TAREA PLANTEADA A: En el texto sobre los juicios positivos en las fiestas, ¿cómo se suelen regalar frases como "siempre tan generosa"?

FRAGMENTO PARA LEER:

■ ■ ■ ■

Menos Máscaras, más Fiestas

¡Ya están otra vez aquí! Las fiestas navideñas aparecen ya en el horizonte y con ellas los encuentros con amigos, compañeros de trabajo, familia propia y política, etc. Ahí vuelan juicios de todo tipo como si fueran confeti; a los negativos ya les tenemos todos el respeto debido, pero ¿quién se protege contra el impacto de los juicios positivos?

Esos “siempre tan generosa” o “cada vez eres más inteligente” se suelen regalar como flores y parecen inocuos. No obstante, pueden tener una carga involuntaria que conviene conocer. Los juicios positivos que tenemos acerca de nosotros mismos y que vienen muchas veces de lo que nos han dicho en familia de pequeños, suelen gustarnos y generalmente preferimos que los demás sigan pensando que somos eso tan bueno. Esto hace que, de entrada, un juicio positivo “prediga” en cierto modo alguno de nuestros comportamientos: si “soy” inteligente, se espera de mí que diga o haga cosas inteligentes; si “soy” generoso, se esperará que actúe con generosidad. Como son conceptos relativos, me toca esforzarme siempre por merecer ese juicio que me gusta.

Aparece así una cierta “presión” a medida que me van poniendo un listón que se espera que yo alcance (inconscientemente siento que, de no hacerlo, dejaré de ser lo que me dicen que “soy”). Si alguien te dice “tú que eres inteligente, solucióname esto” ¿te sientes totalmente relajado o sientes un cierto miedo a “fallar”? Y si, estando cansado, te dicen “anda, por favor, tú que eres tan bueno, ayúdame” ¿Cuánto espacio sientes que tienes para decir “lo siento, hoy no puedo”? Alguien bueno ayuda siempre ¿no?

■ ■ ■ ■

MATERIAL DE ORIGEN:
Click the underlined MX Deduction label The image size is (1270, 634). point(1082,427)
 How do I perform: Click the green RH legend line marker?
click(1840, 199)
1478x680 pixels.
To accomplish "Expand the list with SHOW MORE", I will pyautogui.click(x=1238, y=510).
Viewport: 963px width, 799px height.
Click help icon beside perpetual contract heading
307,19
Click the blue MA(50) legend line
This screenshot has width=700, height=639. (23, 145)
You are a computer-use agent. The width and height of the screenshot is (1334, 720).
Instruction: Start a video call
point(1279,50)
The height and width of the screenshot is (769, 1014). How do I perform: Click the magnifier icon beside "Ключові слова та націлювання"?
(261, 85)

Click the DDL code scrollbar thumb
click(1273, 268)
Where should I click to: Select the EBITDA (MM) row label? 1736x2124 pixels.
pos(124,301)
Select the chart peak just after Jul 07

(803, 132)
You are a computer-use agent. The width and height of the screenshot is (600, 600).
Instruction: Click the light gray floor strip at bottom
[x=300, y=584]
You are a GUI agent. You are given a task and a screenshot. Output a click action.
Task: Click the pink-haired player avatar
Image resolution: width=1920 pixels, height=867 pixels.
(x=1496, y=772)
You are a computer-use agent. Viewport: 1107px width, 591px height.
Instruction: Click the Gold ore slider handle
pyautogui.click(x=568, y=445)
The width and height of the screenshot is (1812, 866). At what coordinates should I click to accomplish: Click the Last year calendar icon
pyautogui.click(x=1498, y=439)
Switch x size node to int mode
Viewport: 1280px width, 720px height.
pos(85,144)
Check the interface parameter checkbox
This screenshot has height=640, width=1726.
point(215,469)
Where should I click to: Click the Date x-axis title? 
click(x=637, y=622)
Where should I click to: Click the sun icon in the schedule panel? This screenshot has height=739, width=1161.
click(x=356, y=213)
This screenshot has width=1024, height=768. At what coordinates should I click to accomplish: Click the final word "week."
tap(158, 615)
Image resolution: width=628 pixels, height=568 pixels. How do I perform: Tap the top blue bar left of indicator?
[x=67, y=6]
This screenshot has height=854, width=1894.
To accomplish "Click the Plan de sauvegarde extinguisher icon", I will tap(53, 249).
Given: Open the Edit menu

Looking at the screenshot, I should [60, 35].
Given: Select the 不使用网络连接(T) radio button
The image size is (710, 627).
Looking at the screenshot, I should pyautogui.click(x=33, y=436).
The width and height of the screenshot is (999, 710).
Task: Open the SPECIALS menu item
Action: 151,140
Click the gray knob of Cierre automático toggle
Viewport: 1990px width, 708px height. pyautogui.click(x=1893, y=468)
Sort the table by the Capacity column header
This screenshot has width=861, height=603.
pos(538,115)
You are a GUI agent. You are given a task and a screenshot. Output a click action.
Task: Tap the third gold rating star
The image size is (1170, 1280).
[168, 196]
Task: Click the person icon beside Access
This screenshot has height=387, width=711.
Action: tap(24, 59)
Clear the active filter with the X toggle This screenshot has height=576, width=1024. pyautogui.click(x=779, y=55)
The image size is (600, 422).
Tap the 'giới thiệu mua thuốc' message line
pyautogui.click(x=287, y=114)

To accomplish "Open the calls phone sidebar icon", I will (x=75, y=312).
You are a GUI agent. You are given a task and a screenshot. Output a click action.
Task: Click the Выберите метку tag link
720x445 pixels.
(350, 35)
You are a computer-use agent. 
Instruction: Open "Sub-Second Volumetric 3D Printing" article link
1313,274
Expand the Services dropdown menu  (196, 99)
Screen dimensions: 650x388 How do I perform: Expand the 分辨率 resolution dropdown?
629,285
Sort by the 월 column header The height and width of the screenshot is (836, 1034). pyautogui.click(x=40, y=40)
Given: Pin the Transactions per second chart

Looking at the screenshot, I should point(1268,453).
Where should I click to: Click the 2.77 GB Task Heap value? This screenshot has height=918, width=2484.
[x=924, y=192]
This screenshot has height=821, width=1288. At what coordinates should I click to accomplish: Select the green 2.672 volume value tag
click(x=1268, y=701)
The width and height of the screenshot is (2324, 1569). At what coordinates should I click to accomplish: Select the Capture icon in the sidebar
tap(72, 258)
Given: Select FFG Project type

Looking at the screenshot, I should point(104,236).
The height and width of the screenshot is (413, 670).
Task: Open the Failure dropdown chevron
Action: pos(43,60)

■ ■ ■ ■

TAREA PLANTEADA B: Reproduce sin cambios el tramo de los registros que va desde la línea que contiene "The width and height of the screenshot is (2324, 1569)." hasta el final de los registros, ambos extremos incluidos.

RESULTADO DEL EJERCICIO A: Se suelen regalar como flores.

RESULTADO DEL EJERCICIO B:
The width and height of the screenshot is (2324, 1569). At what coordinates should I click to accomplish: Select the Capture icon in the sidebar
tap(72, 258)
Given: Select FFG Project type

Looking at the screenshot, I should point(104,236).
The height and width of the screenshot is (413, 670).
Task: Open the Failure dropdown chevron
Action: pos(43,60)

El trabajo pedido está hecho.